Within each of these questions is the assumption that you need to do something-you need to get or keep or avoid something. Right there, in that assumption, is our suffering. The effort to get or keep or avoid any experience is what makes life miserable, difficult, dis-easeful.

In satsang, another possibility is pointed to, a way of touching your experience without either trying to hold on to it or push it away. It's a way of reaching out to your experience and really seeing what's it's like. In doing this, the questions become: How open or stuck am I right now? How open or closed is my Heart right now? How happy or sad am I right now?

And when the answer comes, the question becomes, What's that like? What's it like to be expanded or contracted or whatever it is you are experiencing? What's it like to have an open Heart or to not be in touch with your Heart at all in a particular moment? What's it like to be filled with love?
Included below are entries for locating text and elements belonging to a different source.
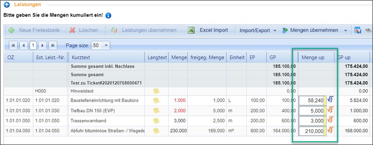Open Langtext note icon for Trassenwarnband
The image size is (373, 145).
(x=156, y=121)
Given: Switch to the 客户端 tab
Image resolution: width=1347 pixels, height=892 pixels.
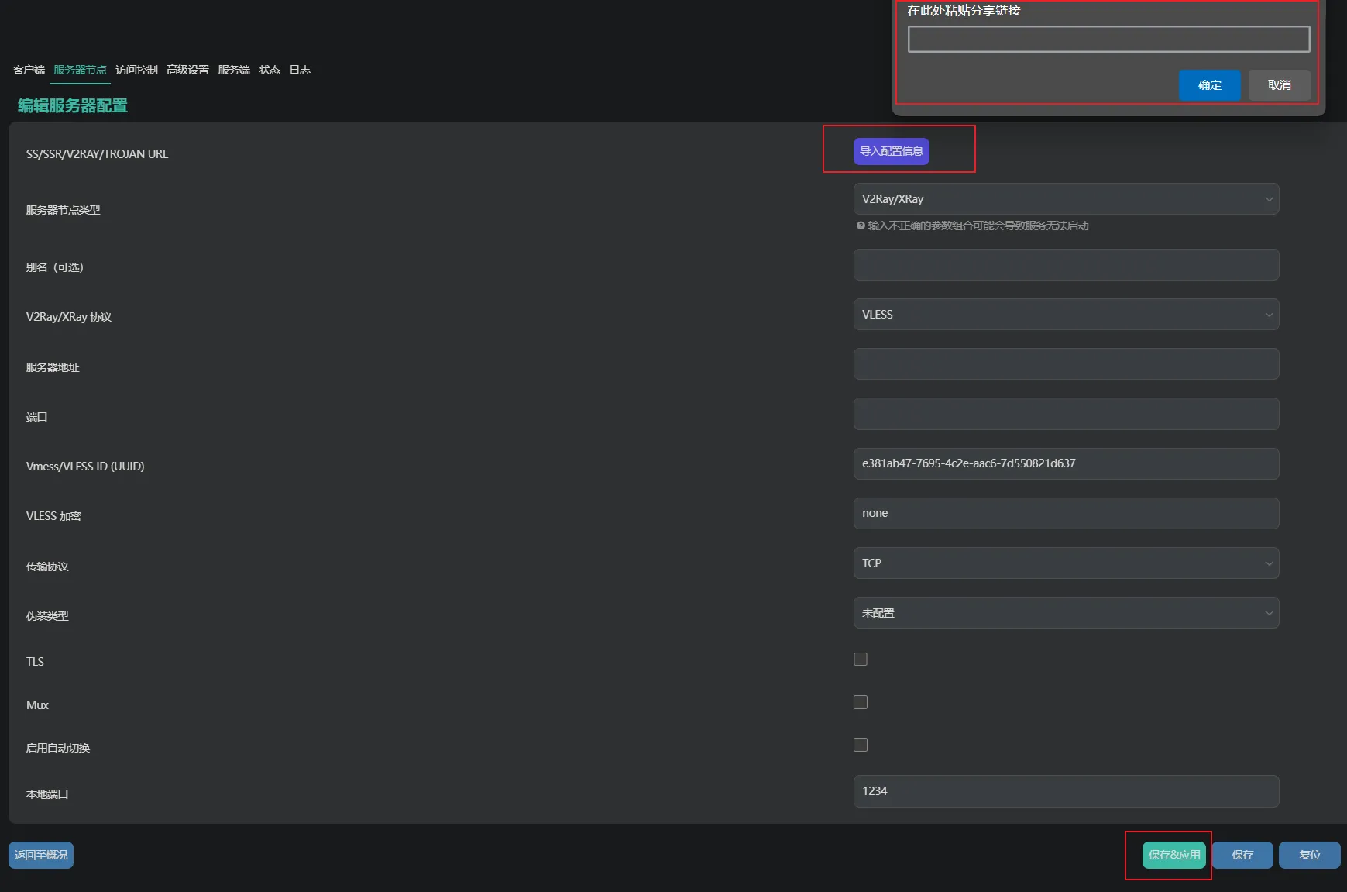Looking at the screenshot, I should click(29, 70).
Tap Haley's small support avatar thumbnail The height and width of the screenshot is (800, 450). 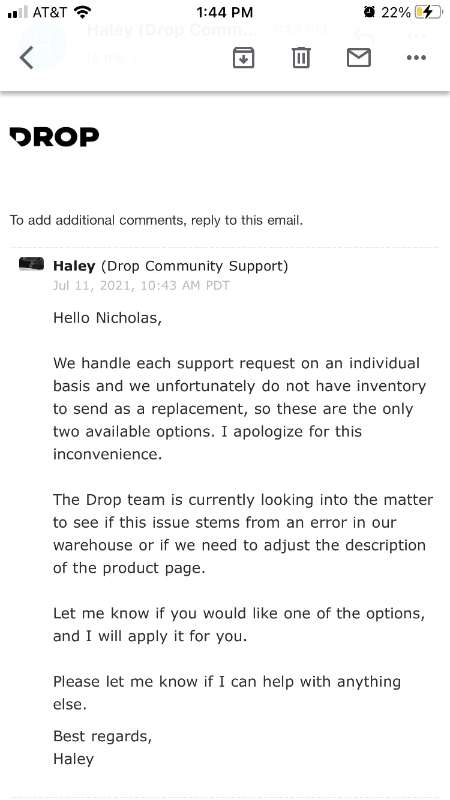click(31, 264)
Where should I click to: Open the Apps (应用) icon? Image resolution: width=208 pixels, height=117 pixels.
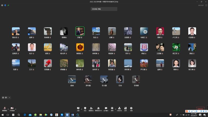pos(125,108)
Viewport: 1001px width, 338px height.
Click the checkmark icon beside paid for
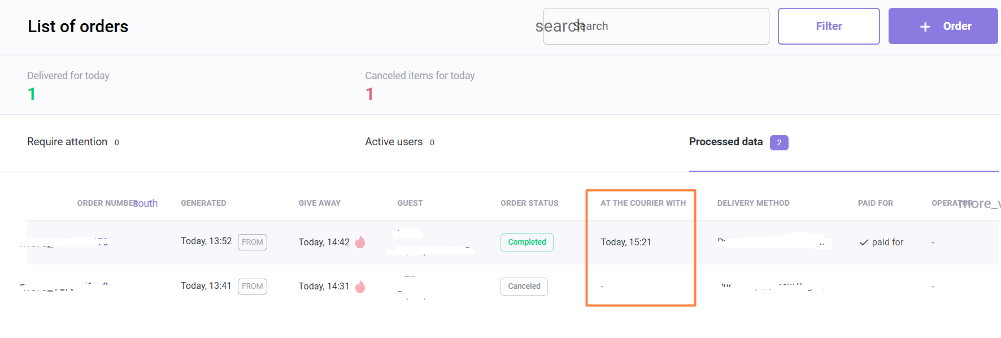pos(863,242)
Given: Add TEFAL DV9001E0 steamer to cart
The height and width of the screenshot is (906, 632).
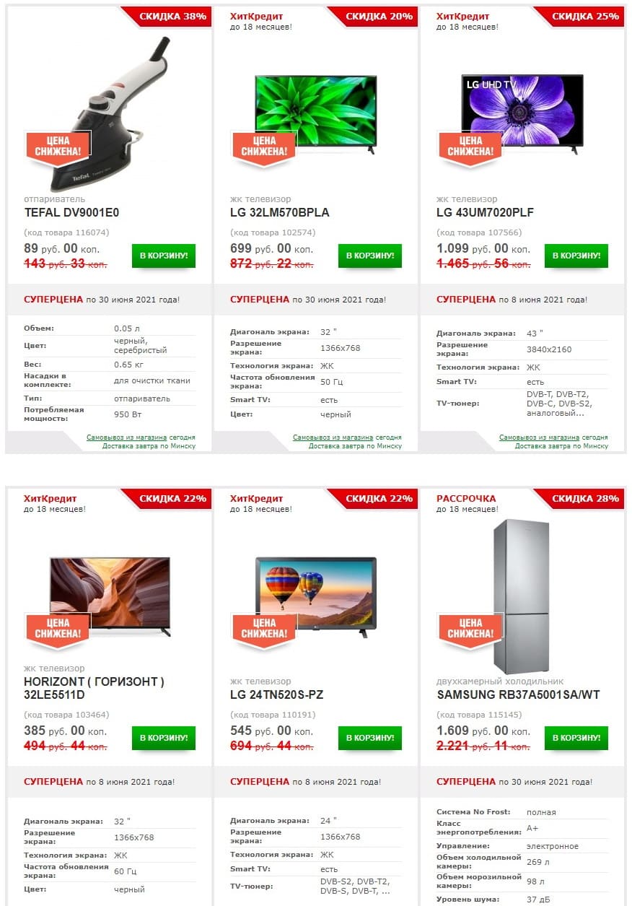Looking at the screenshot, I should pyautogui.click(x=164, y=256).
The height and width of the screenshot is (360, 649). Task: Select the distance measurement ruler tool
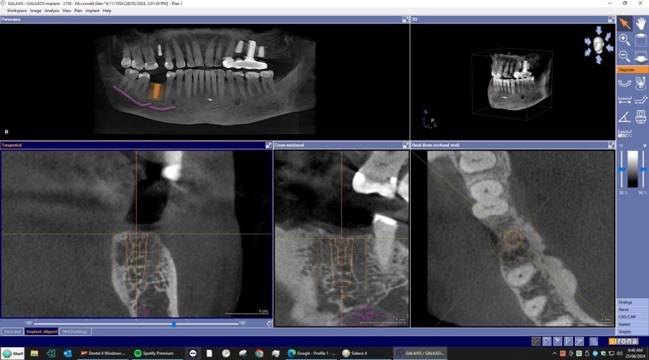624,100
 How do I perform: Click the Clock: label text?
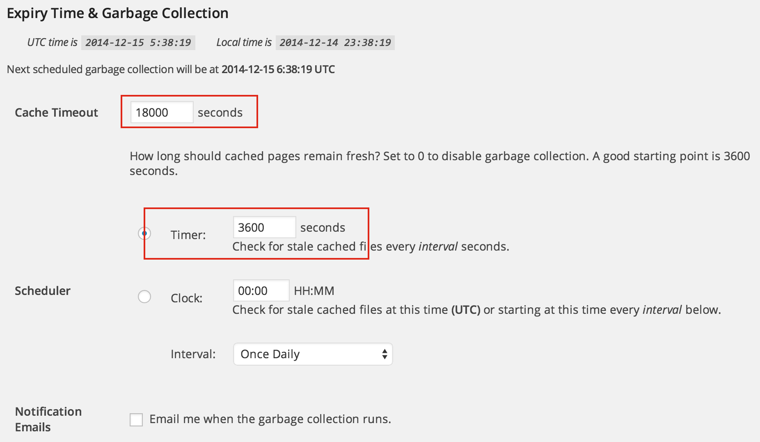coord(187,298)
What's it like to feel a lack of love? This is reaching out and touching the experience as it is and also as it changes naturally. It's not a static question, but an alive one; you're never done with that question because your experience is always changing.

In doing this, rather than trying to change life, you're living life as a question. What's this like? And what's it like now that I've noticed what this is like? And what's it like now? And now that it's changed again, what's it like? Even your noticing something changes it, so by the time you've found an answer, it's time to ask the question again.

We've been so conditioned to think that the point of questions is to get answers that we overlook that the point of answers is that they get us to more questions. The questions are as valid and rich as any answer because every answer is full of questions. You can even begin to enjoy the questions, even trust the questions, as much as any answer that comes.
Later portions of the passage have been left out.